Lesson 3.4: Gated Recurrent Units (GRU)

GRUs are a streamlined variant of LSTMs designed to capture long-range dependencies while being computationally lighter. They achieve this through two gating mechanisms (no separate cell state) that regulate information flow.

Fig: GRU architecture

Update Gate ( $z_t$ )

Role: Decides how much of the past hidden state to retain vs. how much to update with new information.
Equation : $z_t = \sigma(W_z \cdot [h_{t-1}, x_t] + b_z)$ $z_{t} = σ (W_{z} \cdot [h_{t - 1}, x_{t}] + b_{z})$
- $σ$ : Sigmoid (outputs values between 0 and 1).
- Interpretation:
  - $z_t≈1$ : Keep most of the past state (like LSTM’s forget gate).
  - $z_t ≈0$ : Focus on new input (like LSTM’s input gate).

Reset Gate ( $r_t$ )
- Role: Determines how much of the past hidden state to ignore when computing the new candidate state.
- Equation: $r_t = \sigma(W_r \cdot [h_{t-1}, x_t] + b_r)$
- Interpretation:
  - $r_t ≈ 0$ : "Reset" (ignore past state, focus only on current input).
  - $r_t ≈ 1$ : Integrate past and current info.
Candidate Hidden State ( $\tilde{h}_t$ )

Role: Proposed new state based on the reset gate and current input.
Equation: $\tilde{h}_t = \tanh(W \cdot [r_t \odot h_{t-1}, x_t] + b)$
Key:
- ⊙: Element-wise multiplication.
- If $\tilde{h}_t ≈ 0$ the candidate ignores $h_{t-1}$ (only uses $x_t$ ).
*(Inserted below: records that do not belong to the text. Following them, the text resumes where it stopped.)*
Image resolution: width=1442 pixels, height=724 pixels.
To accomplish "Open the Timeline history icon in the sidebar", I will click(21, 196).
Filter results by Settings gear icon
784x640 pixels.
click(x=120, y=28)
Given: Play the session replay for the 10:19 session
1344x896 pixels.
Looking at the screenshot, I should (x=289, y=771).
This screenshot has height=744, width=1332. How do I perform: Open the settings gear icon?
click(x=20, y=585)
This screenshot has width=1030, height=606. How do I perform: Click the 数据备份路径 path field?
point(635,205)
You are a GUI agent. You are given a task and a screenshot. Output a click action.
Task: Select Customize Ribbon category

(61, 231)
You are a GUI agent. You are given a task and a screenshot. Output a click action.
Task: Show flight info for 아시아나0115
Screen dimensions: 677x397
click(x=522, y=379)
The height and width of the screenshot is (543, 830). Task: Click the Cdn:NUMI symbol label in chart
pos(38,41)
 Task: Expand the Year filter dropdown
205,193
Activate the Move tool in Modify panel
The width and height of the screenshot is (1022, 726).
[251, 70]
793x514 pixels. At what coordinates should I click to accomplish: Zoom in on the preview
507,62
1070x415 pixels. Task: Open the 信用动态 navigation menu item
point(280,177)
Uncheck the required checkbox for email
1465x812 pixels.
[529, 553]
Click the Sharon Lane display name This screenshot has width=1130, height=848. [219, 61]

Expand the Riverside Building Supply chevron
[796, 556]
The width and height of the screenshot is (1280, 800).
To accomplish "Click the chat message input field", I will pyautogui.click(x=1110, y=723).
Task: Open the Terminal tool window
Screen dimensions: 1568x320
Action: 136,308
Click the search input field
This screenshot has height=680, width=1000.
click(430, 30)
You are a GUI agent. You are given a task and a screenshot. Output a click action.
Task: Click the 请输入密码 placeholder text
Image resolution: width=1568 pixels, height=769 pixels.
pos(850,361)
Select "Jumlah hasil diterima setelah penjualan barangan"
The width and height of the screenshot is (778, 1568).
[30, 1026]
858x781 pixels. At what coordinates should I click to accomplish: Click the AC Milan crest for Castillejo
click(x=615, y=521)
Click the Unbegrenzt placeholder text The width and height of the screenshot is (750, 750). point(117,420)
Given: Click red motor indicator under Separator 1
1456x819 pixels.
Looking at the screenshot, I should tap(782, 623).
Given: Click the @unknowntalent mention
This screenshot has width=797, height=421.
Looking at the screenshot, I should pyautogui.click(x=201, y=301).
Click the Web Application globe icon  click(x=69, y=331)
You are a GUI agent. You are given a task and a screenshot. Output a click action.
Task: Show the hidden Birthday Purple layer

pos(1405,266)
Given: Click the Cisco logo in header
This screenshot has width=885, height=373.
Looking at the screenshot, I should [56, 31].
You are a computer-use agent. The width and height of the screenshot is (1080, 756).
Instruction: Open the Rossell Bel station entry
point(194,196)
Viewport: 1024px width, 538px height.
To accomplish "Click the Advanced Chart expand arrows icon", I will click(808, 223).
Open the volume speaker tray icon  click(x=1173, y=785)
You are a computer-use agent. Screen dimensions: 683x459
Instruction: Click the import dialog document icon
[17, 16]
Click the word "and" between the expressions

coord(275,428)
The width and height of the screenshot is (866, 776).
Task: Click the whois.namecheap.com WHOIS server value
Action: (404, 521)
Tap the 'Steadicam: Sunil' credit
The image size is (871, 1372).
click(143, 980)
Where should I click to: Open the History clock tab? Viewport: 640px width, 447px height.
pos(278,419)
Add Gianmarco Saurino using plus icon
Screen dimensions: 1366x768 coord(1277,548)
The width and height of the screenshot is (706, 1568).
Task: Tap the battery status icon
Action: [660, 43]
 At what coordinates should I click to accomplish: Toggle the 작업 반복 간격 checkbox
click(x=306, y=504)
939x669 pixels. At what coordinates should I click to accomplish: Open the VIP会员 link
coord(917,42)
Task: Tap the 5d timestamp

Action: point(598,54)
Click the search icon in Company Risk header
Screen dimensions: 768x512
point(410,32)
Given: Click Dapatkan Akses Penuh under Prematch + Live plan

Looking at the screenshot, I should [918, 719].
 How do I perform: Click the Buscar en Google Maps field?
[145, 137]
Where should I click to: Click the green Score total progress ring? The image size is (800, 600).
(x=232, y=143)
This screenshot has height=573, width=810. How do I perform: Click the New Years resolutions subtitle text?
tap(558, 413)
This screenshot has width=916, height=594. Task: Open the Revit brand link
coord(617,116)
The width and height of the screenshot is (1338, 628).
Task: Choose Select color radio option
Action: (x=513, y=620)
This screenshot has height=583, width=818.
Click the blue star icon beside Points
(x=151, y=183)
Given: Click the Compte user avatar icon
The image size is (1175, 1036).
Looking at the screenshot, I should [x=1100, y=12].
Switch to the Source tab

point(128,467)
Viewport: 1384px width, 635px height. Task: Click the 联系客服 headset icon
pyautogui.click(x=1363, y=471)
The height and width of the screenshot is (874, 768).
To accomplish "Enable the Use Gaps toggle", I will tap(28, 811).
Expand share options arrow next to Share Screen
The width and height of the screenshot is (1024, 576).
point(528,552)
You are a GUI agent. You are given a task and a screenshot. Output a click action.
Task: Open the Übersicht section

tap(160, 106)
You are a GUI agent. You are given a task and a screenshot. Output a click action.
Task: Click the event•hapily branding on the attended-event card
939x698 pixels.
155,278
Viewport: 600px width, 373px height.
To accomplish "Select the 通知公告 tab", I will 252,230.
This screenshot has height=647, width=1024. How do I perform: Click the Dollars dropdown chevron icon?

Final Hidden State ( $\tilde{h}_t$ )

Role: Blends the past state $h_{t−1}$ and candidate $\tilde{h}_t$ using the update gate.
Equation: $h_t = (1 - z_t) \odot h_{t-1} + z_t \odot \tilde{h}_t$
Interpretation:
- $z_t ≈ 1$ Replace $h_{t-1}$ with $\tilde{h}_t$
- $z_t ≈ 0$ Keep $h_{t-1}$ unchanged.

Why GRUs Solve Vanishing Gradients

Additive Updates: Like LSTMs, GRUs use summation (not multiplication) to combine states, preserving gradients:
Gradient Paths:
- The reset gate $r_t$ can learn to ignore irrelevant history.
- The update gate $z_t$ can learn to preserve critical long-term info.

GRU vs. LSTM

Feature	GRU	LSTM
Gates	2 (update, reset)	3 (forget, input, output)
Cell State	None (hidden state only)	Explicit cell state ( $C_t$ )
Complexity	Fewer parameters (faster)	More expressive (slower)
Use Cases	Short-medium sequences	Very long sequences

GRUs simplify LSTMs by combining forget/input gates into an update gate and removing the cell state.
Reset Gate: Filters irrelevant past info.
Update Gate: Balances old/new memory.
Advantage: Faster to train than LSTMs while often achieving comparable performance.